● Exercise:
Look through the records, and wherever the string "dimensions" turns up, copy out that line.

Saved data entries
[Start of Attachment]

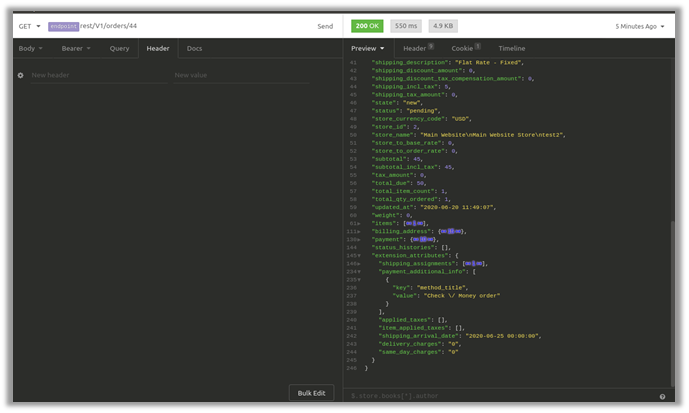Collapse the extension_attributes object
The width and height of the screenshot is (689, 413).
[359, 256]
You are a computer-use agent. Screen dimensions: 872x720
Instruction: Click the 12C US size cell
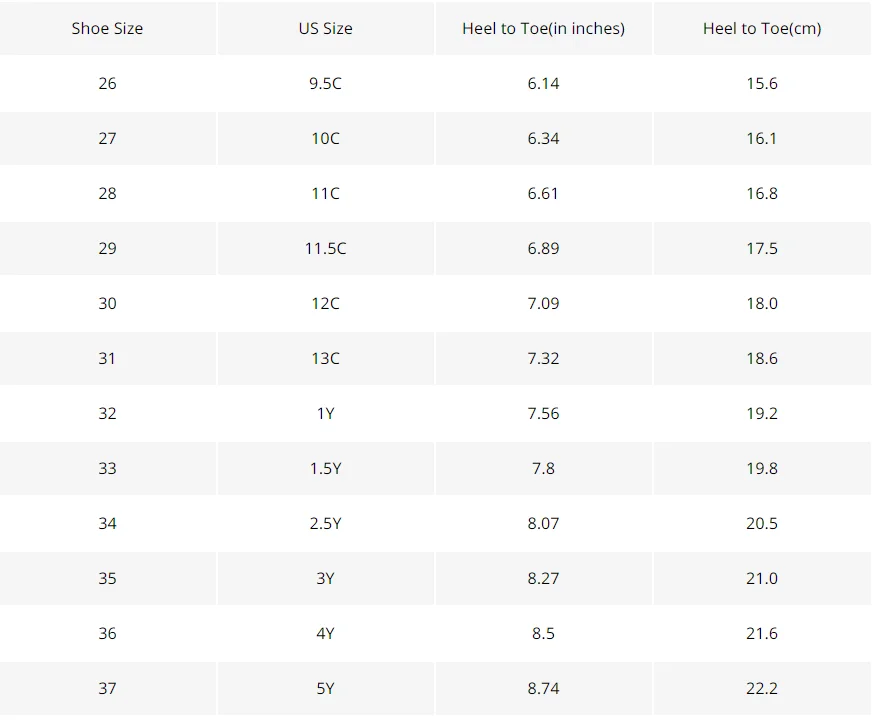[325, 304]
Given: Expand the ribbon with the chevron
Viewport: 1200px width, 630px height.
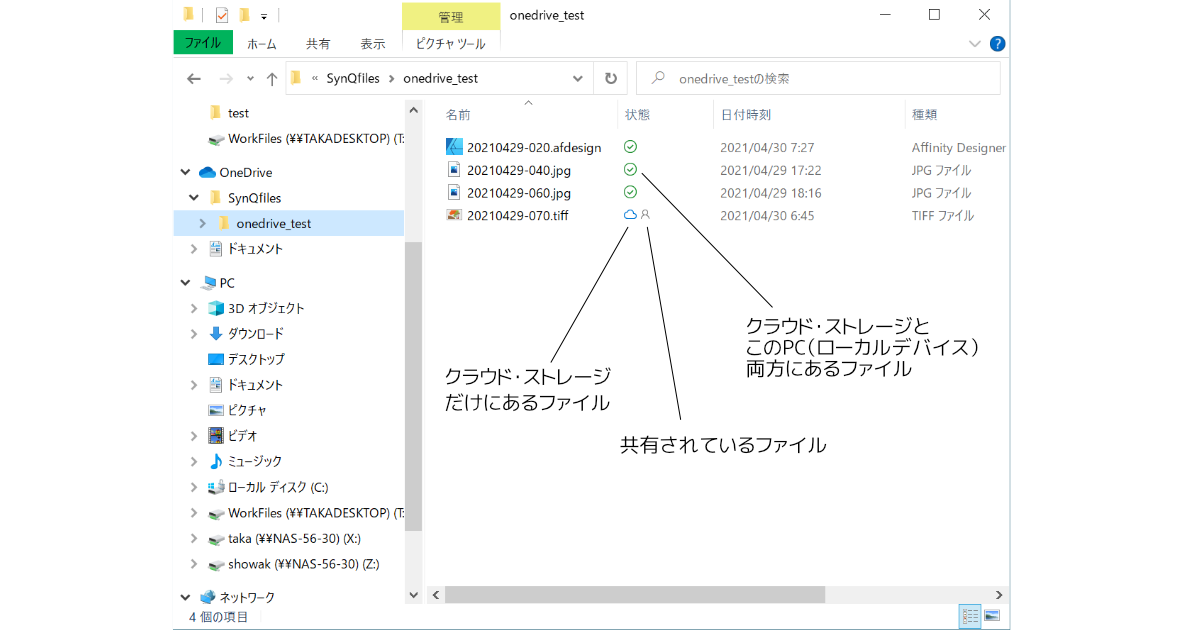Looking at the screenshot, I should [x=976, y=44].
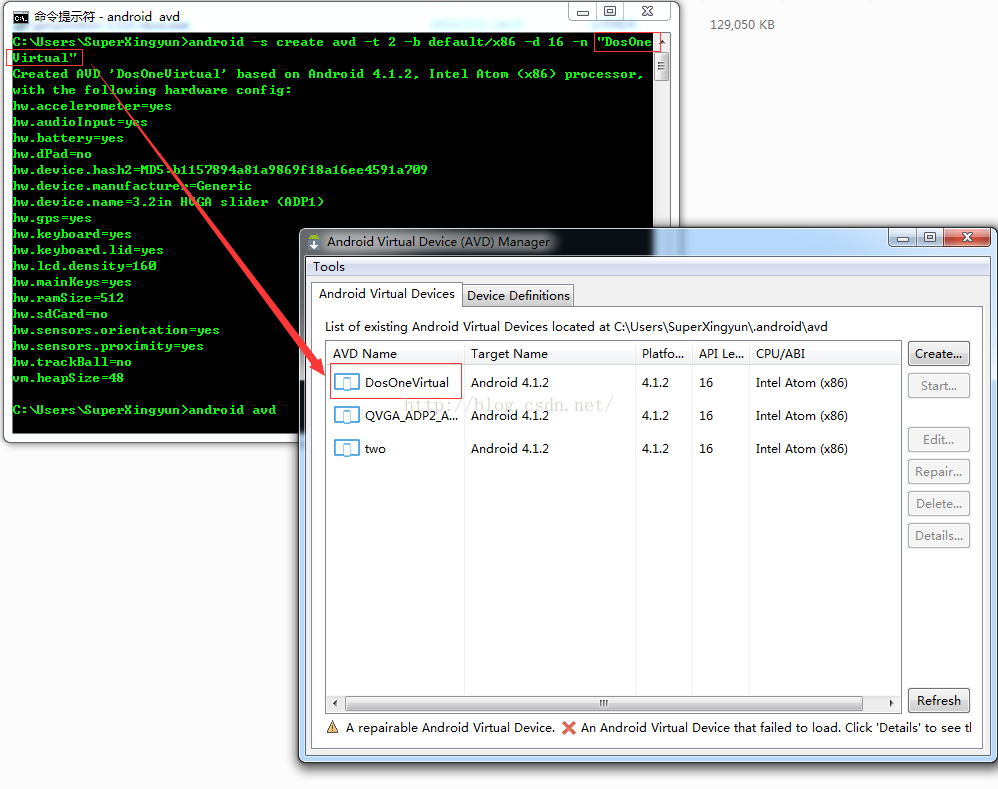Click the device icon beside 'two'
This screenshot has height=789, width=998.
(346, 449)
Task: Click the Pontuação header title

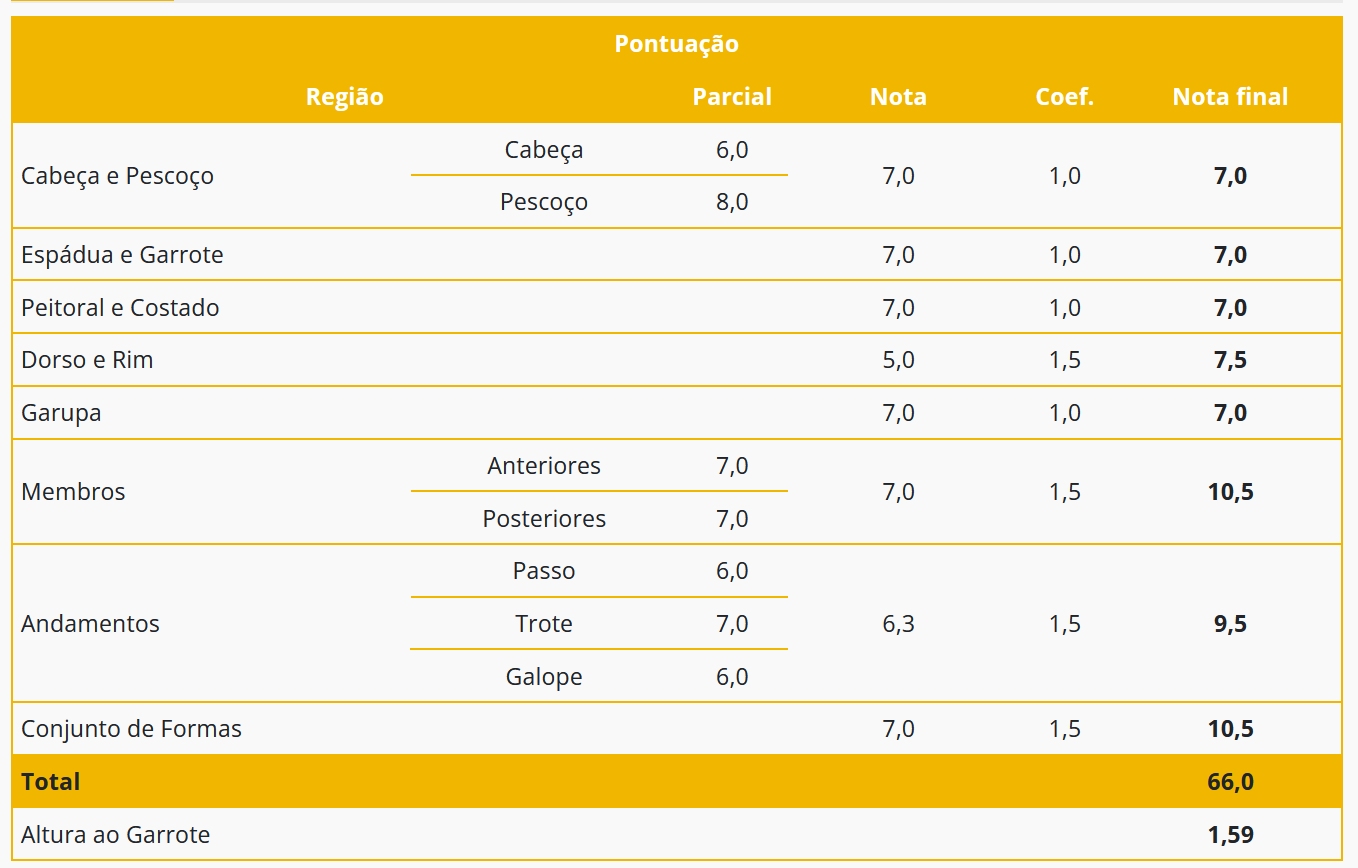Action: coord(676,44)
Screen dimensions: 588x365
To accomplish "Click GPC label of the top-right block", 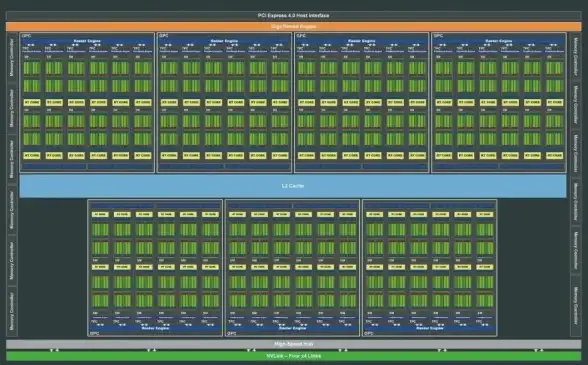I will [438, 36].
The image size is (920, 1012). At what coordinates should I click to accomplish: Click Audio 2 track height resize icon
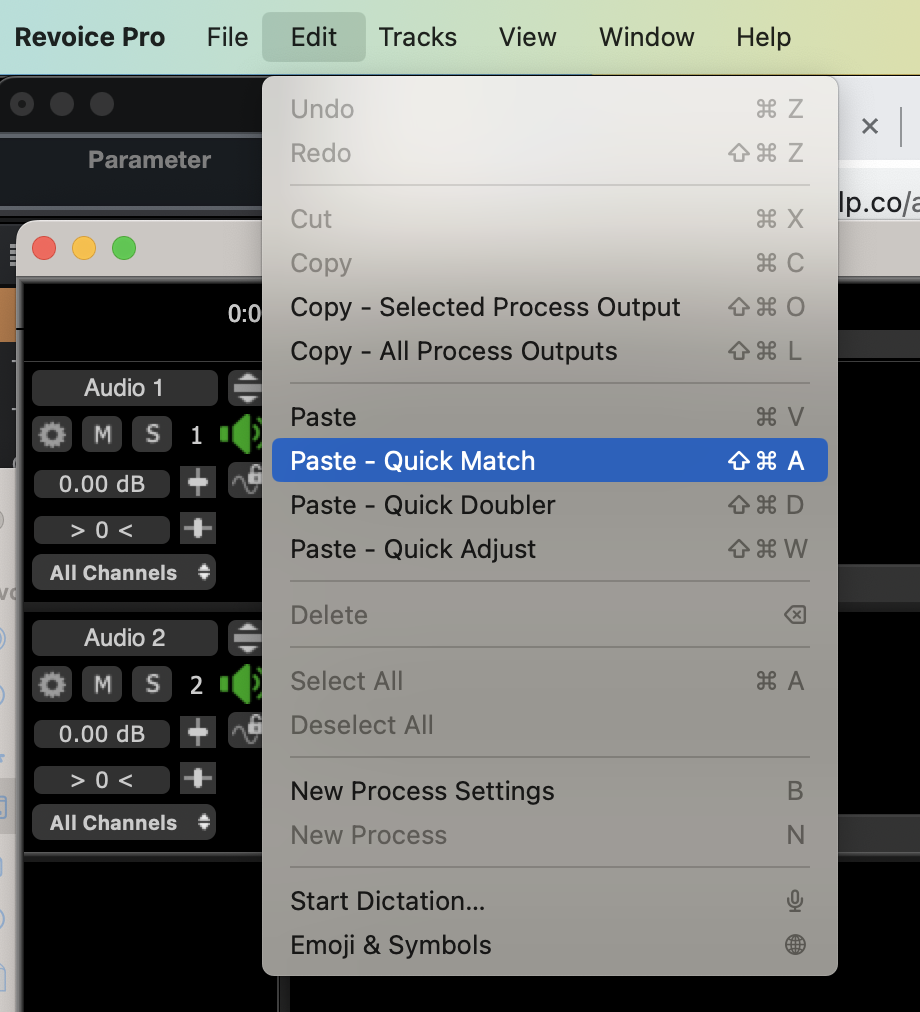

[End of Attachment]

● Answer box:
You are a computer-use agent. Screen dimensions: 872x720
Screen dimensions: 588x365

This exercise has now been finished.